All that is needed is the run of lines from the top of the entries to the line with "Click the purple brand name in header", that line included, repeated exactly and free of pictures.
+---+
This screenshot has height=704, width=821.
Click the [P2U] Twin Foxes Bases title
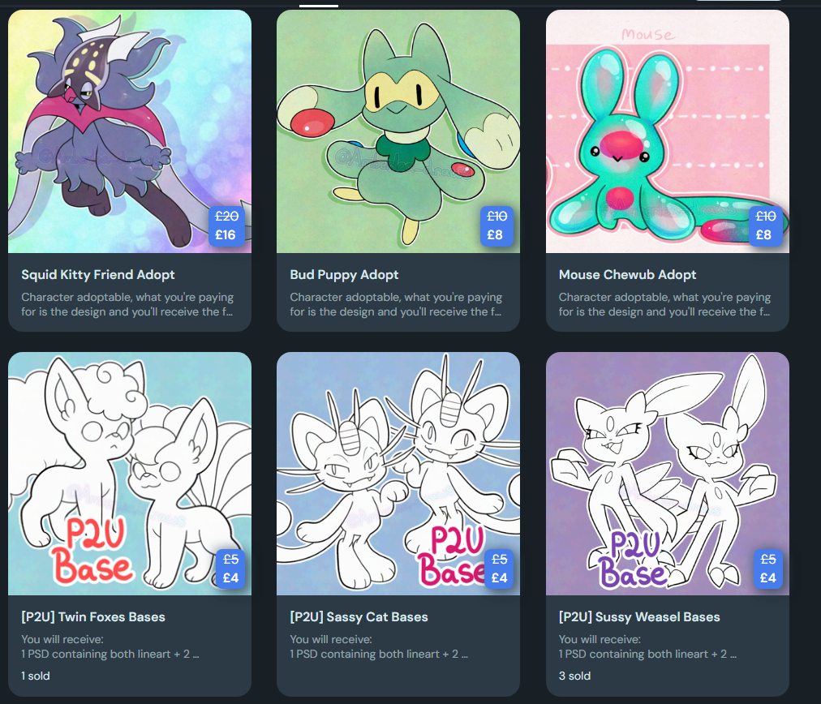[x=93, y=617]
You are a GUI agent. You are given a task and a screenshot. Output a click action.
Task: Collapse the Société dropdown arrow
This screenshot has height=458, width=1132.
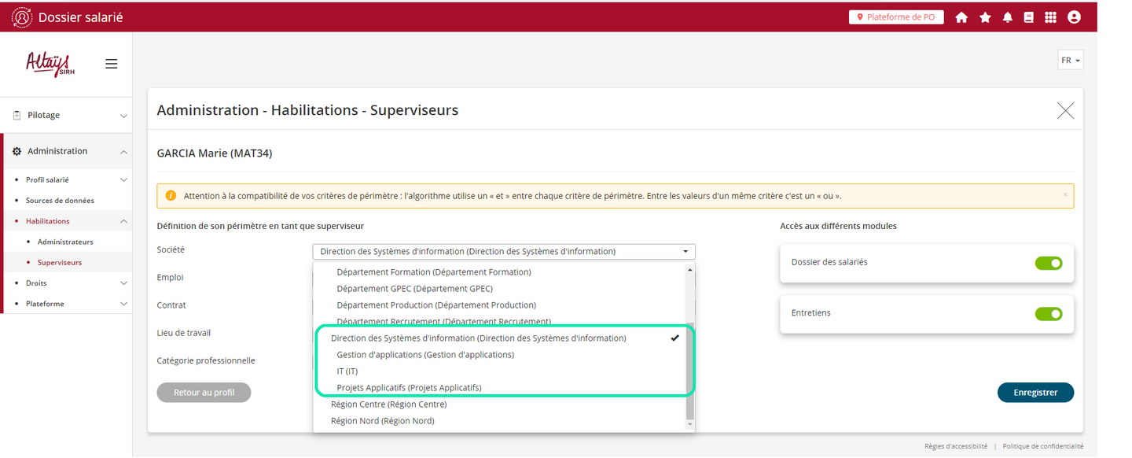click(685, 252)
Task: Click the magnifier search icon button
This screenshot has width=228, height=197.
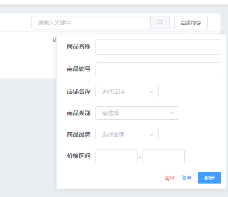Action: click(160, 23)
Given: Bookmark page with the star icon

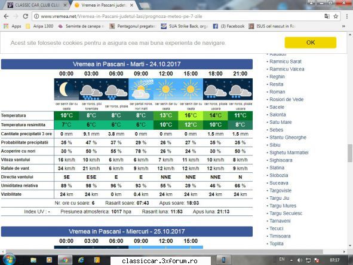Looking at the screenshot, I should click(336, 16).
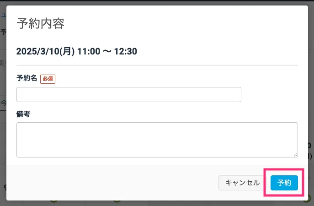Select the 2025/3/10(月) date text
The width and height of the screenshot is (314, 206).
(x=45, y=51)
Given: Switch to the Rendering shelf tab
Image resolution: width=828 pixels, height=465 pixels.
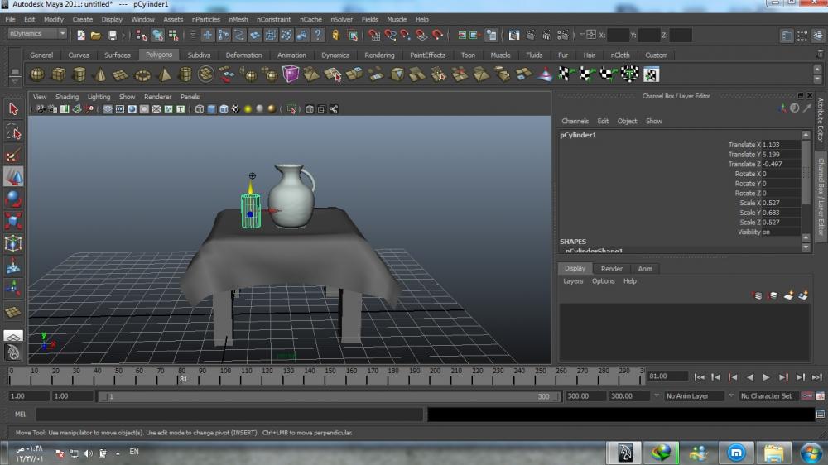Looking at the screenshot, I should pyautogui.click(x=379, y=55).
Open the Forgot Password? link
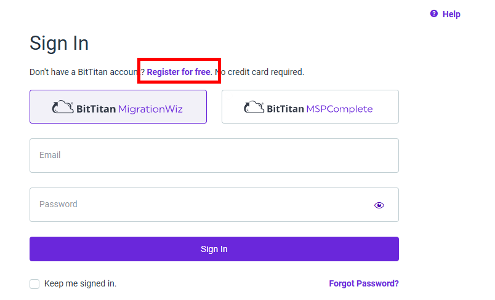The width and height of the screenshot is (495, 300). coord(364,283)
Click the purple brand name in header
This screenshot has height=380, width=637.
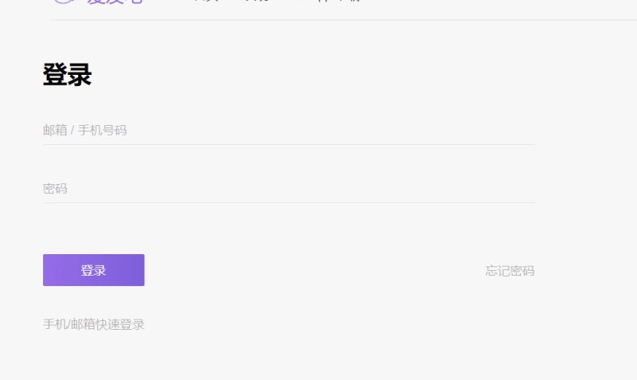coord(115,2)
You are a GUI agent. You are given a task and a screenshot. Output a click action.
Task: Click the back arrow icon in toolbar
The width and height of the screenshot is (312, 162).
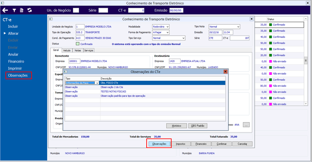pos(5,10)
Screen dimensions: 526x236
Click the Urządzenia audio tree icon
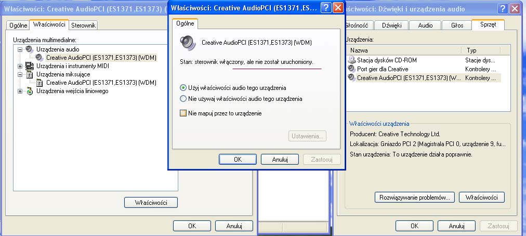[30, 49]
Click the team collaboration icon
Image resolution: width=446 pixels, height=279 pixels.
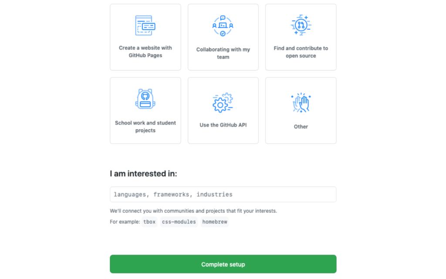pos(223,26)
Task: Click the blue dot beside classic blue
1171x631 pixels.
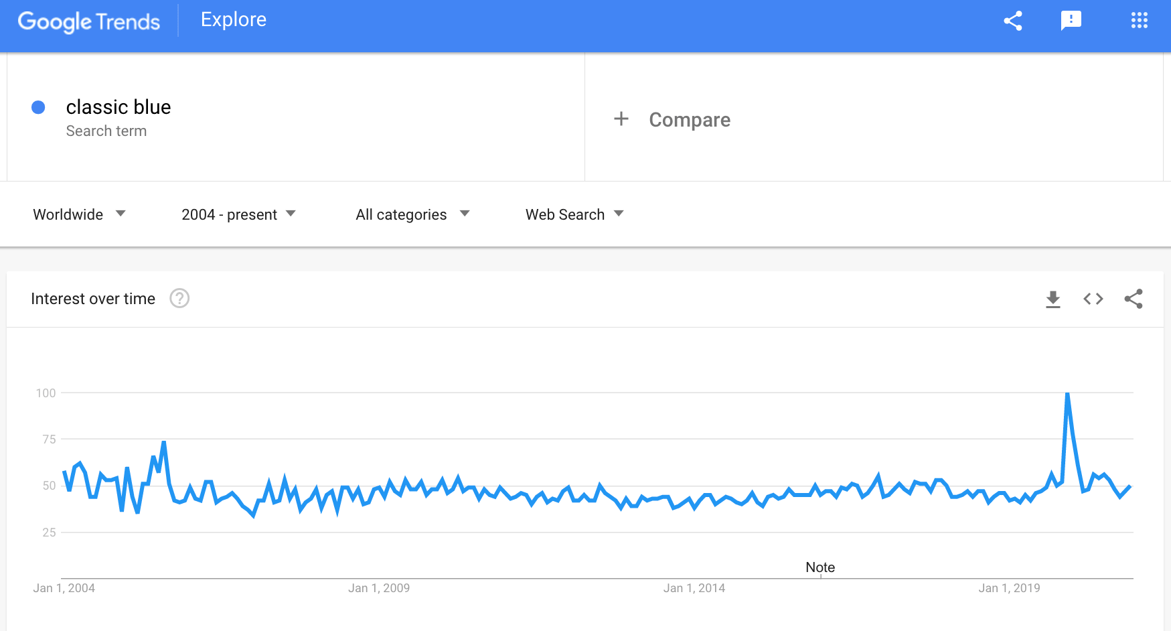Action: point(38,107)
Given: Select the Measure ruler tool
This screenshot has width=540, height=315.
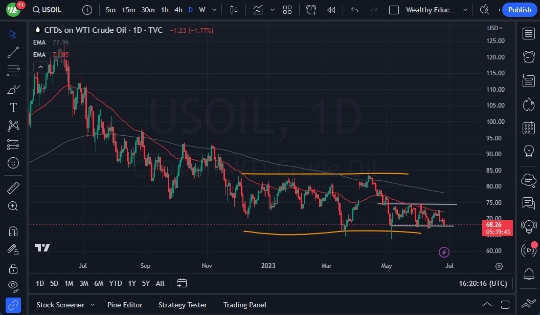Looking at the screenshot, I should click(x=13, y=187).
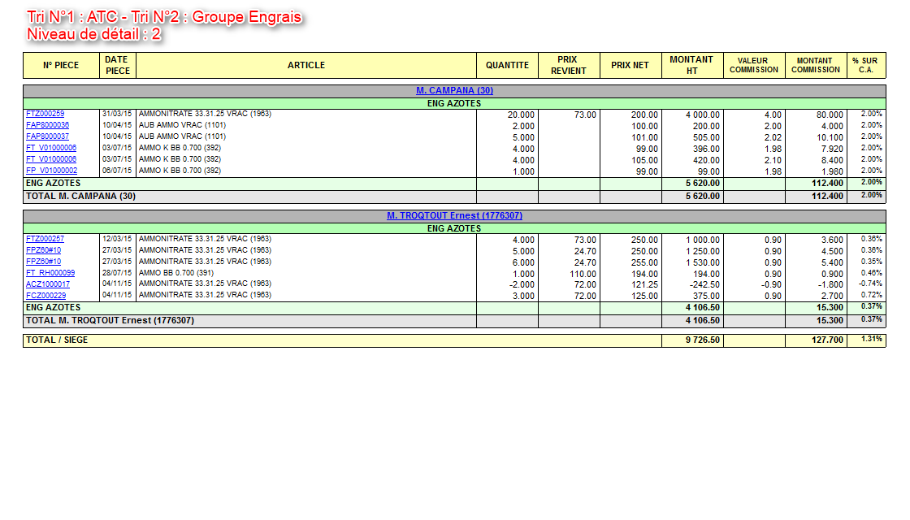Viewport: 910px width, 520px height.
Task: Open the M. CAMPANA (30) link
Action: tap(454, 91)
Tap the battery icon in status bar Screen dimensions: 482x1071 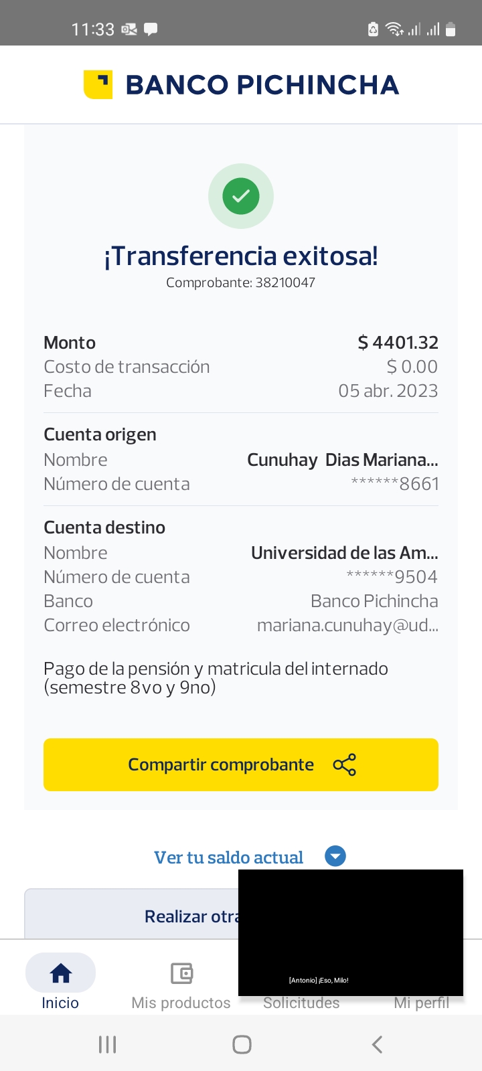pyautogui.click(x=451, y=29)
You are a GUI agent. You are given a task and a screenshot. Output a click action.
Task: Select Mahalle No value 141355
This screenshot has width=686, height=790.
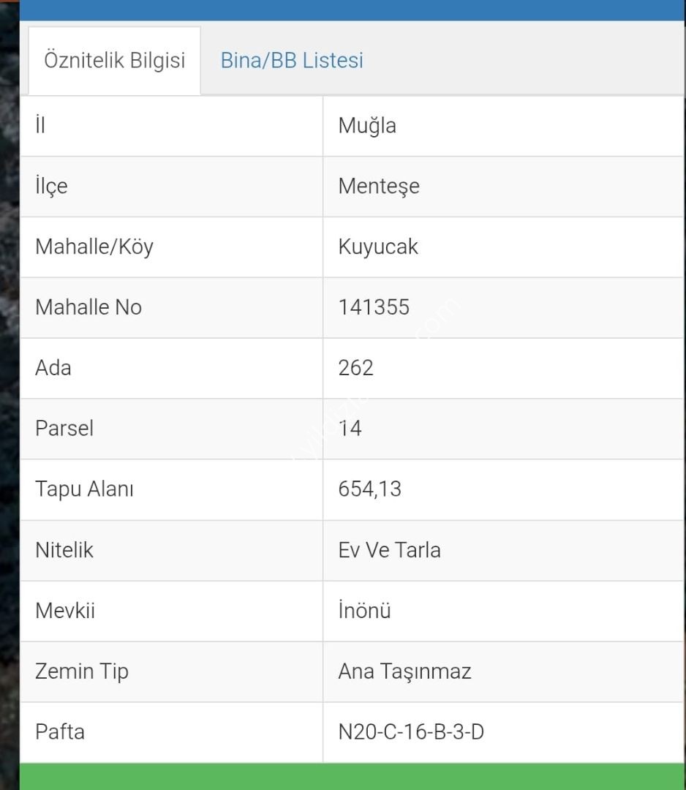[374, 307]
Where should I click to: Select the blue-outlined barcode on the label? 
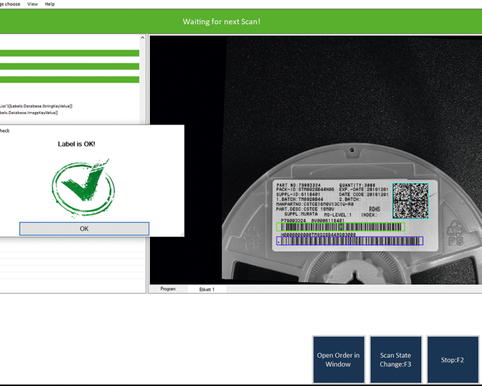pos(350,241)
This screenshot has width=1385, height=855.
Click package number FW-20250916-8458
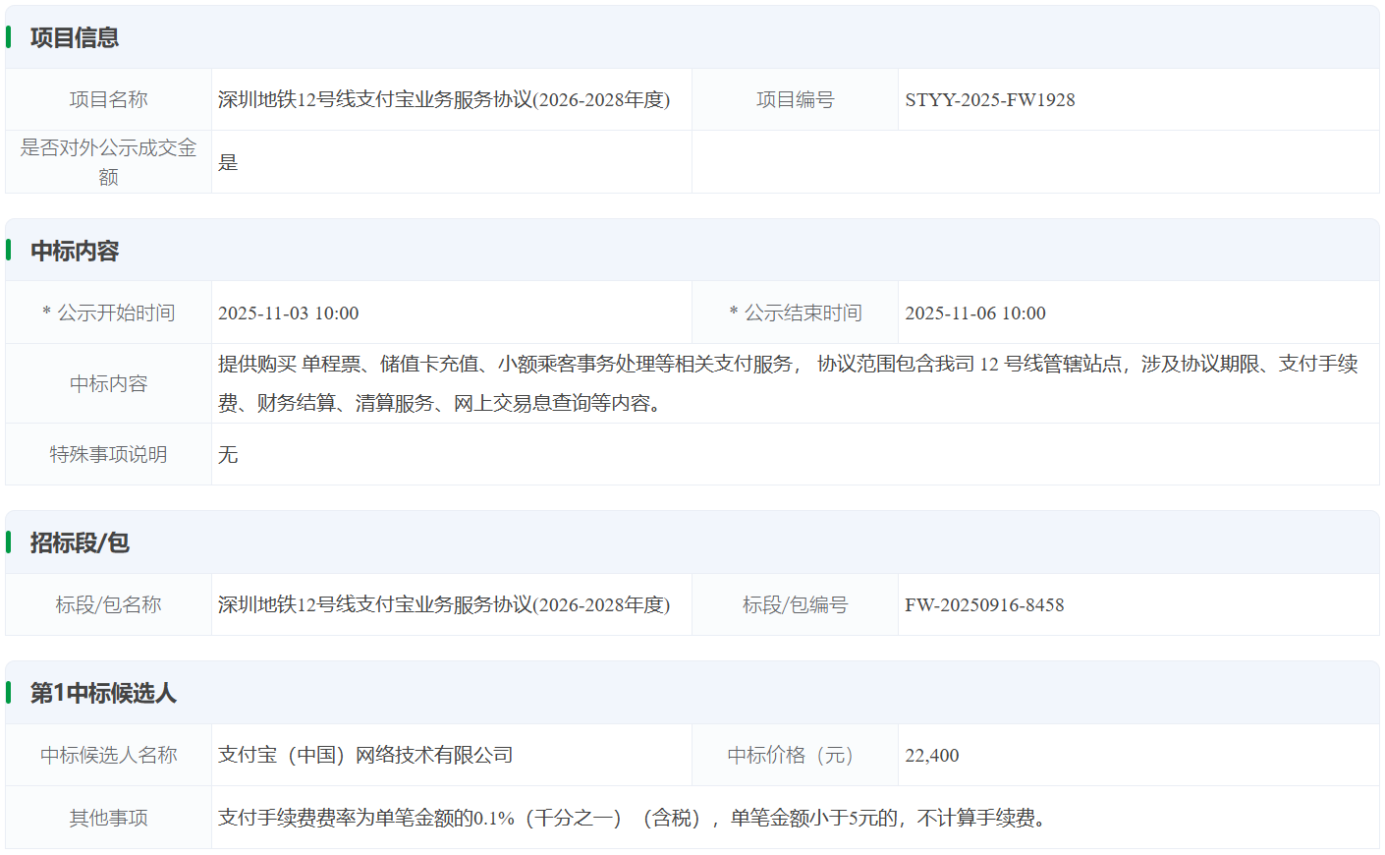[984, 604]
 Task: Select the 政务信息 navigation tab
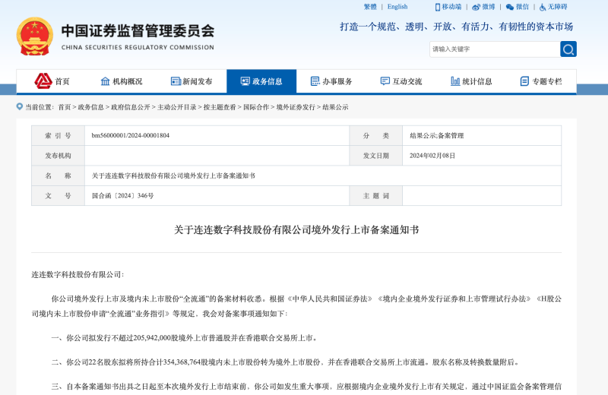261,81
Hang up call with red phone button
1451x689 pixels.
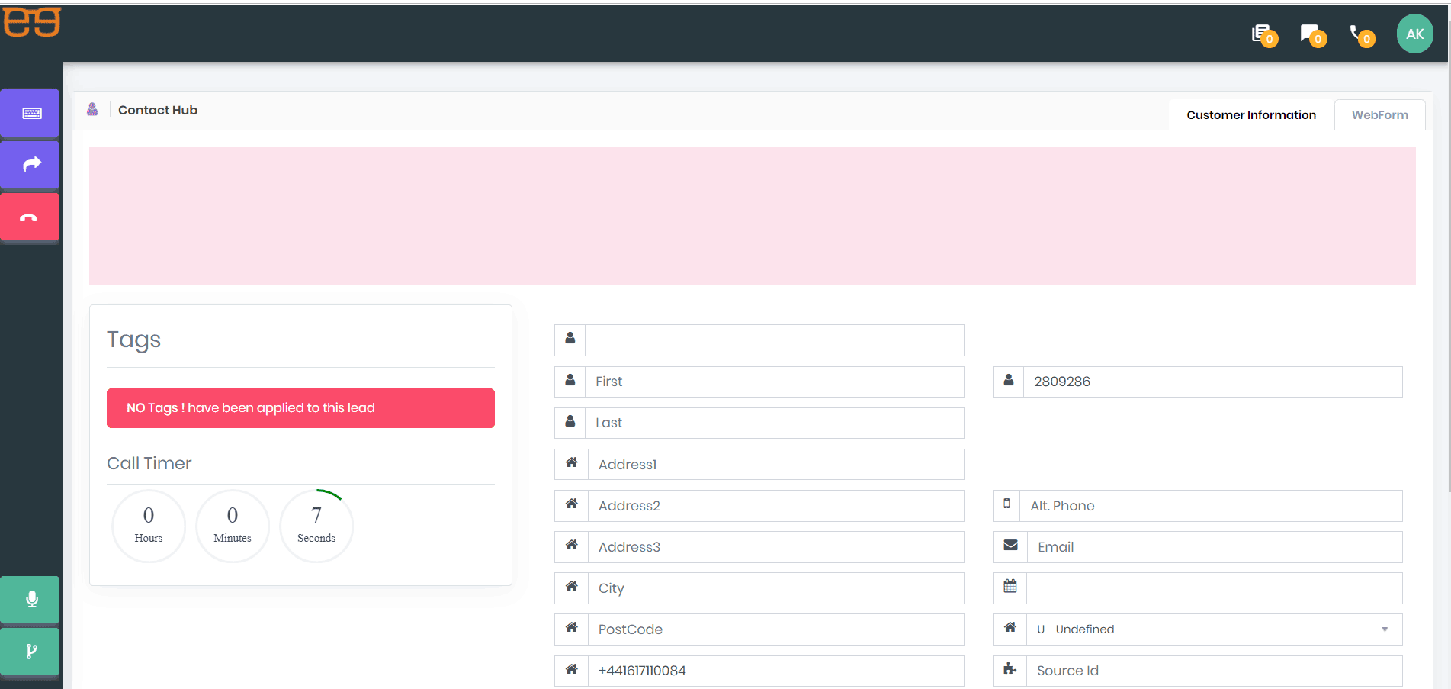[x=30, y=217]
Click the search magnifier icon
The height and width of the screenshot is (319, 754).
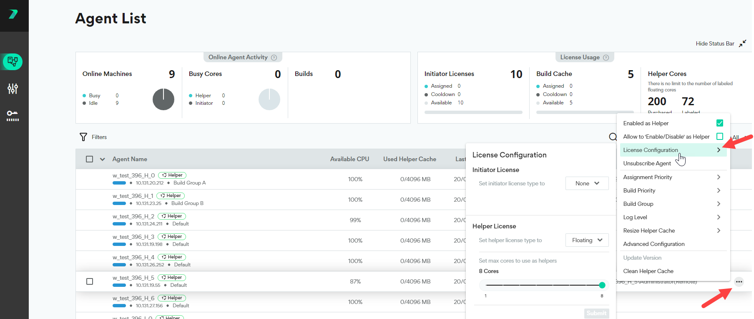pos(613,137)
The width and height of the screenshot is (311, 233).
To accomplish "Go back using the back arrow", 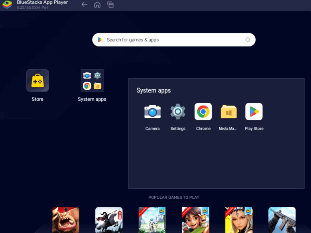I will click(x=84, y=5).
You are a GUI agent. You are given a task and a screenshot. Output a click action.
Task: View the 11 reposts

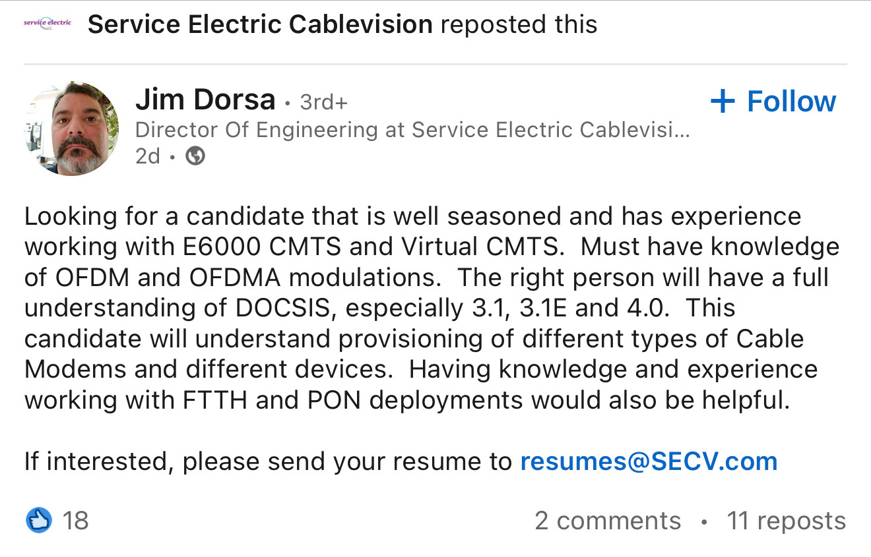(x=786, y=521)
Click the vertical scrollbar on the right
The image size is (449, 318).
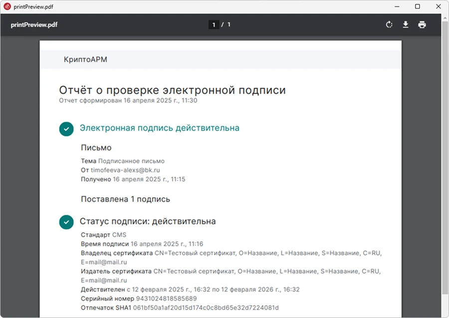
+---+
**Reply to the task:**
This screenshot has height=704, width=821.
Click the [P2U] Twin Foxes Bases title
[x=93, y=617]
You are a GUI agent. You are given a task and a screenshot. Output a click action.
Task: Collapse the Société dropdown arrow
This screenshot has height=458, width=1132.
click(685, 252)
Task: Click the magnifier search icon button
This screenshot has width=228, height=197.
Action: click(160, 23)
Given: Bookmark page with the star icon

Looking at the screenshot, I should click(336, 16).
Select the 2025/3/10(月) date text
The width and height of the screenshot is (314, 206).
(x=45, y=51)
Given: Switch to the Rendering shelf tab
Image resolution: width=828 pixels, height=465 pixels.
Looking at the screenshot, I should pyautogui.click(x=379, y=55).
Open the Forgot Password? link
The width and height of the screenshot is (495, 300). coord(364,283)
Click the purple brand name in header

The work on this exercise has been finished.